#### WORK TO BE COMPLETED
Output only the lines below that start at the line containing "mojo_cdm_service_context.h (1038, 470)" and end at the line containing "pipeline_apptest_manifest.json (1042, 739)", with both ends kept.

[Extracted records]
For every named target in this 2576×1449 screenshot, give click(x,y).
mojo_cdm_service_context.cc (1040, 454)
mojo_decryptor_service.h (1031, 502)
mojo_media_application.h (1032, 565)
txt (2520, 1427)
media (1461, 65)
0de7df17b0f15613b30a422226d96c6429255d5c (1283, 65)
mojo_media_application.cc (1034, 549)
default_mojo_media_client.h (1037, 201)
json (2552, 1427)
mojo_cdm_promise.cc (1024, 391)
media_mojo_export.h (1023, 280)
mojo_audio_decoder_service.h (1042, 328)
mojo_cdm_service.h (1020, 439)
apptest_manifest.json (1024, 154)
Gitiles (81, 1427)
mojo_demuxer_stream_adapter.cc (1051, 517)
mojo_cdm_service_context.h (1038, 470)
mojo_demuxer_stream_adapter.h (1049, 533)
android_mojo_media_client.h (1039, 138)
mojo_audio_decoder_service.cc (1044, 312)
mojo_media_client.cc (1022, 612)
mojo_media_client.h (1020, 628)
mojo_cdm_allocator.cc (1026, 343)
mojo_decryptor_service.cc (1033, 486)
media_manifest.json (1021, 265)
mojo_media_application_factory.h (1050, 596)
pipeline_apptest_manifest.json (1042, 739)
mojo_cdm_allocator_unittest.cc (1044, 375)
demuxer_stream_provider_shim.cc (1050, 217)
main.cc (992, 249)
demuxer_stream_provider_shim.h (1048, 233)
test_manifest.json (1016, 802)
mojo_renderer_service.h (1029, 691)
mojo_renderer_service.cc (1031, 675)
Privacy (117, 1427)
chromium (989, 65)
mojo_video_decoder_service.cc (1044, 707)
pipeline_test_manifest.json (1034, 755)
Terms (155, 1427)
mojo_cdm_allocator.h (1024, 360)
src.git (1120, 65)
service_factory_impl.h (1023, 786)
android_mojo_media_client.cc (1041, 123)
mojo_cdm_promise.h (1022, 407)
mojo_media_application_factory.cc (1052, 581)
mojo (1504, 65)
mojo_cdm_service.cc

#### WRITTEN ANSWER
mojo_cdm_service_context.h (1038, 470)
mojo_demuxer_stream_adapter.h (1049, 533)
android_mojo_media_client.h (1039, 138)
mojo_audio_decoder_service.cc (1044, 312)
mojo_media_client.cc (1022, 612)
mojo_media_client.h (1020, 628)
mojo_cdm_allocator.cc (1026, 343)
mojo_decryptor_service.cc (1033, 486)
media_manifest.json (1021, 265)
mojo_media_application_factory.h (1050, 596)
pipeline_apptest_manifest.json (1042, 739)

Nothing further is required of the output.